I've begun to wonder how I will explain the significance of 9/11 to my own kids in the future. 9/11 has become a historic event we summarize with numbers and descriptive phrases. "Twelve years ago...", "September 11, 2001", "Over 3,000 innocent people died" , "millions affected by the tragedy and horror..." The numbers and words help describe the events, but they don't explain the significance. For me, 9/11 was the first day I felt proud to be an American. I always knew I was lucky to have been born in America, but I never felt particularly proud of the fact. I was born into a generation that took America's elevated status and economic prosperity for granted. Twelve years ago on September 11, I was just another 13-year-old student taking a Texas history quiz when the intercom speaker crackled and told us, "a second plane had crashed into the World Trade Center."
Up until that point, I had only seen the World Trade Center in the movies. For my classmates, my teachers, and extended family members this news was immediate and very real.
I didn't understand the true severity of the attacks until a half hour later, when my father picked me up from school. We drove in silence to pick up my brother and sister from elementary school.
I had never seen my dad walk so quickly before. I had to run to keep up with him, and I had just demanded an explanation when we were stopped by a man in the hall.
The man was clearly scared, I realized later, he was just like many other parents and Americans that day. He asked my dad,"What is going to happen to us?"
"They tried their best to break us today," my dad replied. "They caught us off guard, but we're still here. It's what we do. We pick up the pieces, rebuild and become stronger."
The man didn't say anything, but nodded and hugged my dad before walking away.
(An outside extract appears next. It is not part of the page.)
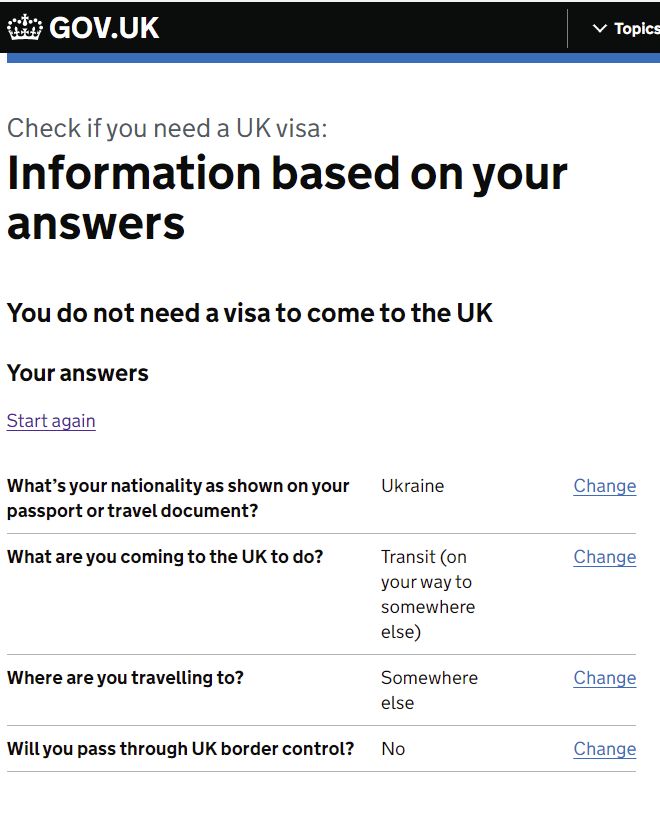Viewport: 660px width, 817px height.
Task: Click the 'Information based on your answers' heading
Action: pyautogui.click(x=287, y=199)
We began walking down the corridor again, and I asked my dad, "Do you know that man?"
"Nope, never saw him before in my life," was all he said.
My family eventually gathered to eat in a Chick-fil-a while we watched the news reports, and my dad attempted to explain what happened and what it meant. It has taken us years of reports, documentaries and investigations to make sense of what happened that day.
That day, my generation learned what it meant to be an American. It's more than the patriotic bumper stickers and status updates.
September 11 has been defined by the media as a day filled with terror, tragedy and horror. Those descriptions aren't inaccurate. But more than that, 9/11 reminded the country, and the world that we are a resilient people, a strong nation.
Stories of the passengers on Flight 93, the Pentagon employees, and the city of New York showed me how amazing everyday Americans are. I realized how fortunate I was to live amongst individuals who could work together under incredible pressure, and sacrifice their own lives to save others.
We were the first nation to be defined by an idea and a sense of spirit, rather than a siege or land conquest. This remains true today. Events like the ongoing Syrian conflict remind me I am so fortunate to be where I am.
Our country has its faults. Our government may often disappoint us and fall short, but as a people, we have rebuilt and become stronger.
When my kids ask me to explain 9/11, I will tell them it was the day I realized I was part of something bigger than myself. I realized how lucky I was to be an American; I realized I owed it to the generations of Americans before me and after me to act with that same courage and resilience.